Frankel levantó la mirada y sus ojos brillaron con repentina avaricia, pues la confluencia proporcionaba al Reino de Mantícora un producto interior bruto equivalente al setenta y ocho por ciento del propio del sistema solar. Harris se percató de su expresión y le devolvió una pequeña y fea sonrisa.
—Bien, considerémoslo todo. Estamos en problemas y lo sabemos. Tenemos que seguir expandiéndonos. Mantícora está en nuestro camino, y tomarlo supondría para nuestra economía un empuje considerable. El problema es lo que haremos al respecto.
—Con o sin Mantícora —dijo Parnell reflexivamente—, tenemos que arrancar de raíz esos puntos problemáticos del suroeste —señaló los sistemas que Frankel había teñido de gris verdoso—. En cualquier caso, sería útil como preliminar para colocarnos en contra de Mantícora. Pero si pudiéramos, el movimiento más inteligente sería encargarse de Mantícora primero y entonces acabar con los peces pequeños.
—Estoy de acuerdo —asintió Harris—. ¿Alguna idea de cómo podríamos lograr eso?
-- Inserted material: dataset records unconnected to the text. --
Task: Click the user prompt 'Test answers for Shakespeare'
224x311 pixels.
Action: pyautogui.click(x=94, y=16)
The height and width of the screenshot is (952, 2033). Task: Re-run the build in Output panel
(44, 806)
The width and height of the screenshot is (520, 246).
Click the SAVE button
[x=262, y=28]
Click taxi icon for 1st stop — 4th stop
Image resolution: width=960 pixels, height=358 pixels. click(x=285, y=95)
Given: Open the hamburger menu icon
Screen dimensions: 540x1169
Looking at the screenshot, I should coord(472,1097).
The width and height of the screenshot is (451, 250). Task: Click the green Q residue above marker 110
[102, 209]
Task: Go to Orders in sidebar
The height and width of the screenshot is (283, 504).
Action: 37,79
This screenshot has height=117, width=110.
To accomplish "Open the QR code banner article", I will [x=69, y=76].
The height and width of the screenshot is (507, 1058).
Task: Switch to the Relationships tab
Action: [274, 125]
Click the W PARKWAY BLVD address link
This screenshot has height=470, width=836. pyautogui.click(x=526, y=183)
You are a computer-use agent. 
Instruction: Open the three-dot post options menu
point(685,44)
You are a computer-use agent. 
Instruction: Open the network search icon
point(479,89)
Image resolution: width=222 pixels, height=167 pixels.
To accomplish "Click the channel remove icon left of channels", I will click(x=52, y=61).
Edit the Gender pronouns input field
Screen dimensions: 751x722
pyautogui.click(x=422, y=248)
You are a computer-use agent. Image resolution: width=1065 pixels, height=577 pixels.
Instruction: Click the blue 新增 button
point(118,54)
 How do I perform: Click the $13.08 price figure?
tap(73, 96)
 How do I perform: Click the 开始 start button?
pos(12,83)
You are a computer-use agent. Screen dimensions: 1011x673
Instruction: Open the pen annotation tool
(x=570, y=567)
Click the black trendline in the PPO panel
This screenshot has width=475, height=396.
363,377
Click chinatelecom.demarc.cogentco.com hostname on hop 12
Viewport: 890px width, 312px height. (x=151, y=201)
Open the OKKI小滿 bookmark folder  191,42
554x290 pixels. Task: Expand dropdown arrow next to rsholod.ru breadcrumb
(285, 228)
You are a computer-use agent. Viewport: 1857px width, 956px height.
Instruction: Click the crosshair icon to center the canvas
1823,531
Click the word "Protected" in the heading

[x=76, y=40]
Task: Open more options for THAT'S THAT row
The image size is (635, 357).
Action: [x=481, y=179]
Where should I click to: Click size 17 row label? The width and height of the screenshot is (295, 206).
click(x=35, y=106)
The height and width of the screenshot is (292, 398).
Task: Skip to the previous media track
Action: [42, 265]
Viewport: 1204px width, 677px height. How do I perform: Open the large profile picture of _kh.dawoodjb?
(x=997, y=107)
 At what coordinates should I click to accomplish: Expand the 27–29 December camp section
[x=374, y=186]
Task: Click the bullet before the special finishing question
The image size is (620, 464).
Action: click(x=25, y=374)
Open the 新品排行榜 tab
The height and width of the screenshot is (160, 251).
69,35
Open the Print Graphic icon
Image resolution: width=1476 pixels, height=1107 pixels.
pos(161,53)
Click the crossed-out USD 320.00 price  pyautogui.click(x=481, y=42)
—Permítame reunirme con mi gente, señor presidente. Aún no estoy seguro, pero la confluencia podría convertirse en una espada de dos filos si lo manejamos con astucia… —La voz del almirante se fue apagando y después él mismo reaccionó bruscamente—. Permítame reunirme con mi gente —repitió—, en especial con Inteligencia Naval. Tengo una idea, pero necesito trabajarla más —sacudió la cabeza—. Probablemente pueda presentarle un informe, de una u otra forma, en aproximadamente un mes. ¿Sería eso aceptable?
—Por completo, almirante —dijo Harris, y pospuso la reunión.